--- Task brief ---
Every entry should appear in your answer exactly as it does here.

Data records:
┌────────
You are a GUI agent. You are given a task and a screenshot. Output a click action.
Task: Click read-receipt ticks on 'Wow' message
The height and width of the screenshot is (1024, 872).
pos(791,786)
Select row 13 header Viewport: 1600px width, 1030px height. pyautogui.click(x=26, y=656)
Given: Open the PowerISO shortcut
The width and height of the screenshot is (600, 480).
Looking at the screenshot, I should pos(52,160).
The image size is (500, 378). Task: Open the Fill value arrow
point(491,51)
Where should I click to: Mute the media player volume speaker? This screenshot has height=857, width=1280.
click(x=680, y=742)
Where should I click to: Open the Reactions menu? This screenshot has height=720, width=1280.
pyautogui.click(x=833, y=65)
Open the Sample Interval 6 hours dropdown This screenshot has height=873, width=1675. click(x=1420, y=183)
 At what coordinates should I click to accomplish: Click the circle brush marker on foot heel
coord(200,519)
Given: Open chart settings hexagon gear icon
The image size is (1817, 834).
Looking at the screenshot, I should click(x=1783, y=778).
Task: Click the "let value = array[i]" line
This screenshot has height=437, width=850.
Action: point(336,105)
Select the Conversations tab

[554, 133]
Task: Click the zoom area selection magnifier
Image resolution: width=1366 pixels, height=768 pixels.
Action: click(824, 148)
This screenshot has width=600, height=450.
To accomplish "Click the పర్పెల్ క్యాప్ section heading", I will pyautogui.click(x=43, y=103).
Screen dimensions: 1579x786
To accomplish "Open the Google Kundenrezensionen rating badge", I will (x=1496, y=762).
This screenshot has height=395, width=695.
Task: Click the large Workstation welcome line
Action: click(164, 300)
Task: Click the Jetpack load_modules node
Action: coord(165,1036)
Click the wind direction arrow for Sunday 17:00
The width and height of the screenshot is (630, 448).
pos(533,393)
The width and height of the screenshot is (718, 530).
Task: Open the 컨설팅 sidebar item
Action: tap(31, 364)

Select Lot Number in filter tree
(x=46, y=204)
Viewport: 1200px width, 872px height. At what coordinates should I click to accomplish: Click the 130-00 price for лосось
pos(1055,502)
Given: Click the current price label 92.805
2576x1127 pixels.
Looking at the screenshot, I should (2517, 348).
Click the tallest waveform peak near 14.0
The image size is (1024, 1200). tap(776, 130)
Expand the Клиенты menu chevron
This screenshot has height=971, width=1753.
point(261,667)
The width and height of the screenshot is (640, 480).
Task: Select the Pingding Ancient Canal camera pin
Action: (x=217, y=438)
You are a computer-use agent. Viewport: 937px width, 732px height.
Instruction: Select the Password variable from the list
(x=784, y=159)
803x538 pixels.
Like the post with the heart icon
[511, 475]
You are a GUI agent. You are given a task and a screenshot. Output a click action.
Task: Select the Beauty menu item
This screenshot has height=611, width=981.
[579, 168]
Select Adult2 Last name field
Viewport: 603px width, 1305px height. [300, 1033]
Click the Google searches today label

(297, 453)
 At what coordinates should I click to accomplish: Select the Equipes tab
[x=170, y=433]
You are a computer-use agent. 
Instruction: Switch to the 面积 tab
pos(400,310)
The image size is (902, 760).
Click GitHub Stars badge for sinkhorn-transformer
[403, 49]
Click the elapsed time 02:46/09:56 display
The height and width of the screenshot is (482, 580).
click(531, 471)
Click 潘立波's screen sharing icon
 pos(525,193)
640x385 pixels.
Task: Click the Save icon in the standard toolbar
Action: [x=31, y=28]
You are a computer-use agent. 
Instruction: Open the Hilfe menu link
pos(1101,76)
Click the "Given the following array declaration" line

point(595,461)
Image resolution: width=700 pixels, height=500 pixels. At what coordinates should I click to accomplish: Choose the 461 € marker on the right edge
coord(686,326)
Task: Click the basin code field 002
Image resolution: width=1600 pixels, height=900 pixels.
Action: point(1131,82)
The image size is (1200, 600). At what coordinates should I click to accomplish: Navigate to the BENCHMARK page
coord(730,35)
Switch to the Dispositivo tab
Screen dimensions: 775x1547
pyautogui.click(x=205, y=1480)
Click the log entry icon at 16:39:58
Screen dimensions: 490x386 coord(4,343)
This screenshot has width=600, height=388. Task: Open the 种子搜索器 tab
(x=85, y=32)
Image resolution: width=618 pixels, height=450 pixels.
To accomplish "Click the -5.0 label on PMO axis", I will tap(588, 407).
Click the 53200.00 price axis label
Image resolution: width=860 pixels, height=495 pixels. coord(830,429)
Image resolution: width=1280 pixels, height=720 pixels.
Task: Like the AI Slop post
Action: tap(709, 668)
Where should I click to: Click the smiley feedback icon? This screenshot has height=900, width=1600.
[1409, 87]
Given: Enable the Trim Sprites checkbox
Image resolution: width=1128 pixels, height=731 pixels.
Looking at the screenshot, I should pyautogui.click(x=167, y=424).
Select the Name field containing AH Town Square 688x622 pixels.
└────────
--- Solution for this problem ---
You are a GUI agent. You are given a task and a screenshot. Output a click action.
Task: Click read-receipt ticks on 'Wow' message
The height and width of the screenshot is (1024, 872).
pos(791,786)
Select row 13 header Viewport: 1600px width, 1030px height. pyautogui.click(x=26, y=656)
Given: Open the PowerISO shortcut
The width and height of the screenshot is (600, 480).
Looking at the screenshot, I should pos(52,160).
The image size is (500, 378). Task: Open the Fill value arrow
point(491,51)
Where should I click to: Mute the media player volume speaker? This screenshot has height=857, width=1280.
click(x=680, y=742)
Where should I click to: Open the Reactions menu? This screenshot has height=720, width=1280.
pyautogui.click(x=833, y=65)
Open the Sample Interval 6 hours dropdown This screenshot has height=873, width=1675. click(x=1420, y=183)
 At what coordinates should I click to accomplish: Click the circle brush marker on foot heel
coord(200,519)
Given: Open chart settings hexagon gear icon
The image size is (1817, 834).
Looking at the screenshot, I should click(x=1783, y=778).
Task: Click the "let value = array[i]" line
This screenshot has height=437, width=850.
Action: point(336,105)
Select the Conversations tab

[554, 133]
Task: Click the zoom area selection magnifier
Image resolution: width=1366 pixels, height=768 pixels.
Action: click(824, 148)
This screenshot has width=600, height=450.
To accomplish "Click the పర్పెల్ క్యాప్ section heading", I will pyautogui.click(x=43, y=103).
Screen dimensions: 1579x786
To accomplish "Open the Google Kundenrezensionen rating badge", I will (x=1496, y=762).
This screenshot has height=395, width=695.
Task: Click the large Workstation welcome line
Action: click(164, 300)
Task: Click the Jetpack load_modules node
Action: coord(165,1036)
Click the wind direction arrow for Sunday 17:00
The width and height of the screenshot is (630, 448).
pos(533,393)
The width and height of the screenshot is (718, 530).
Task: Open the 컨설팅 sidebar item
Action: tap(31, 364)

Select Lot Number in filter tree
(x=46, y=204)
Viewport: 1200px width, 872px height. At what coordinates should I click to accomplish: Click the 130-00 price for лосось
pos(1055,502)
Given: Click the current price label 92.805
2576x1127 pixels.
Looking at the screenshot, I should (2517, 348).
Click the tallest waveform peak near 14.0
The image size is (1024, 1200). tap(776, 130)
Expand the Клиенты menu chevron
This screenshot has height=971, width=1753.
point(261,667)
The width and height of the screenshot is (640, 480).
Task: Select the Pingding Ancient Canal camera pin
Action: (x=217, y=438)
You are a computer-use agent. Viewport: 937px width, 732px height.
Instruction: Select the Password variable from the list
(x=784, y=159)
803x538 pixels.
Like the post with the heart icon
[511, 475]
You are a GUI agent. You are given a task and a screenshot. Output a click action.
Task: Select the Beauty menu item
This screenshot has height=611, width=981.
[579, 168]
Select Adult2 Last name field
Viewport: 603px width, 1305px height. [300, 1033]
Click the Google searches today label

(297, 453)
 At what coordinates should I click to accomplish: Select the Equipes tab
[x=170, y=433]
You are a computer-use agent. 
Instruction: Switch to the 面积 tab
pos(400,310)
The image size is (902, 760).
Click GitHub Stars badge for sinkhorn-transformer
[403, 49]
Click the elapsed time 02:46/09:56 display
The height and width of the screenshot is (482, 580).
click(531, 471)
Click 潘立波's screen sharing icon
 pos(525,193)
640x385 pixels.
Task: Click the Save icon in the standard toolbar
Action: [x=31, y=28]
You are a computer-use agent. 
Instruction: Open the Hilfe menu link
pos(1101,76)
Click the "Given the following array declaration" line

point(595,461)
Image resolution: width=700 pixels, height=500 pixels. At what coordinates should I click to accomplish: Choose the 461 € marker on the right edge
coord(686,326)
Task: Click the basin code field 002
Image resolution: width=1600 pixels, height=900 pixels.
Action: point(1131,82)
The image size is (1200, 600). At what coordinates should I click to accomplish: Navigate to the BENCHMARK page
coord(730,35)
Switch to the Dispositivo tab
Screen dimensions: 775x1547
pyautogui.click(x=205, y=1480)
Click the log entry icon at 16:39:58
Screen dimensions: 490x386 coord(4,343)
This screenshot has width=600, height=388. Task: Open the 种子搜索器 tab
(x=85, y=32)
Image resolution: width=618 pixels, height=450 pixels.
To accomplish "Click the -5.0 label on PMO axis", I will tap(588, 407).
Click the 53200.00 price axis label
Image resolution: width=860 pixels, height=495 pixels. coord(830,429)
Image resolution: width=1280 pixels, height=720 pixels.
Task: Like the AI Slop post
Action: tap(709, 668)
Where should I click to: Click the smiley feedback icon? This screenshot has height=900, width=1600.
[1409, 87]
Given: Enable the Trim Sprites checkbox
Image resolution: width=1128 pixels, height=731 pixels.
Looking at the screenshot, I should pyautogui.click(x=167, y=424).
Select the Name field containing AH Town Square 688x622 pixels.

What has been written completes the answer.